I have a question on the assertion writing and verification using System Verilog.
Here is the case that I want to check
Signals a,b,c, have a sequence of a rise → b rise → c rise → c fell → b fell → a fell.
I want to make sure the time gap between a rise → b rise is more than 5 ns, b rise → c rise is more than 6 ns, c rise → c fell is more than 7 ns, c fell → b fell is more than 8 ns, b fell → a fell is more than 10 ns.

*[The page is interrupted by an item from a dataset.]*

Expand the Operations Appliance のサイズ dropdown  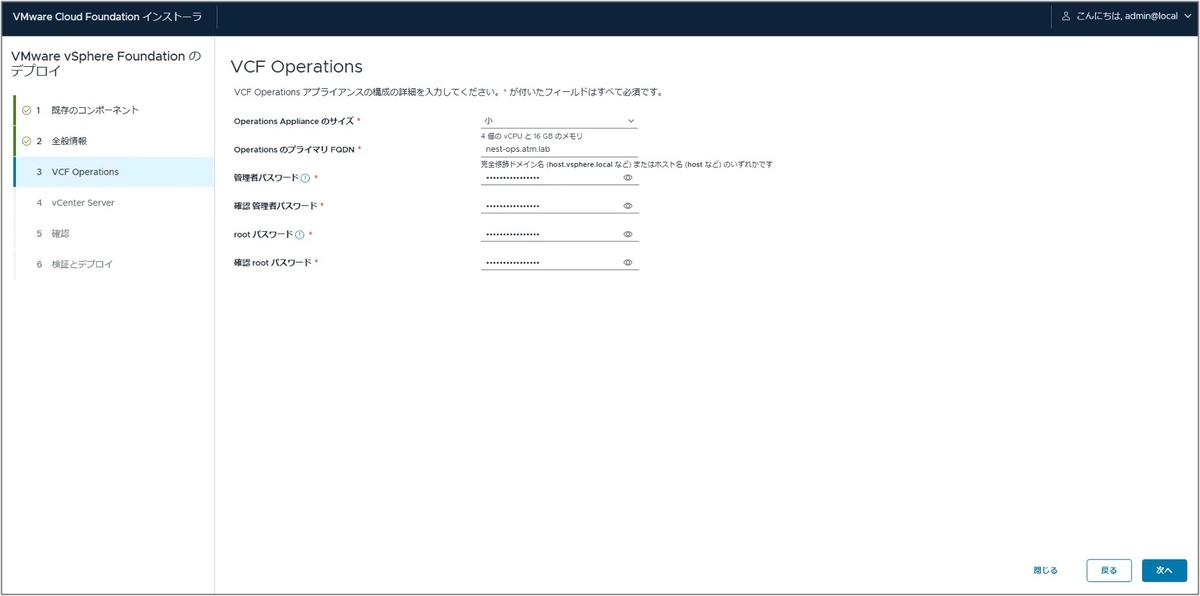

___________________________________
a _________________| |____________________
5ns _________________ 10ns
b _______________________| |_________________________
6ns _______ 8ns
c ___________________________| |________________________________
7ns
How would you write the assertion check?
And I want the assertion to be off if a fell before b/c rise, or b fell before c rise, which means any thing that happens before the sequence was fully completed, it will cancel the assertion, which means the assertion didn’t successfully complete. And if the timing requirement of the sequences are not followed, the assertion will flag error.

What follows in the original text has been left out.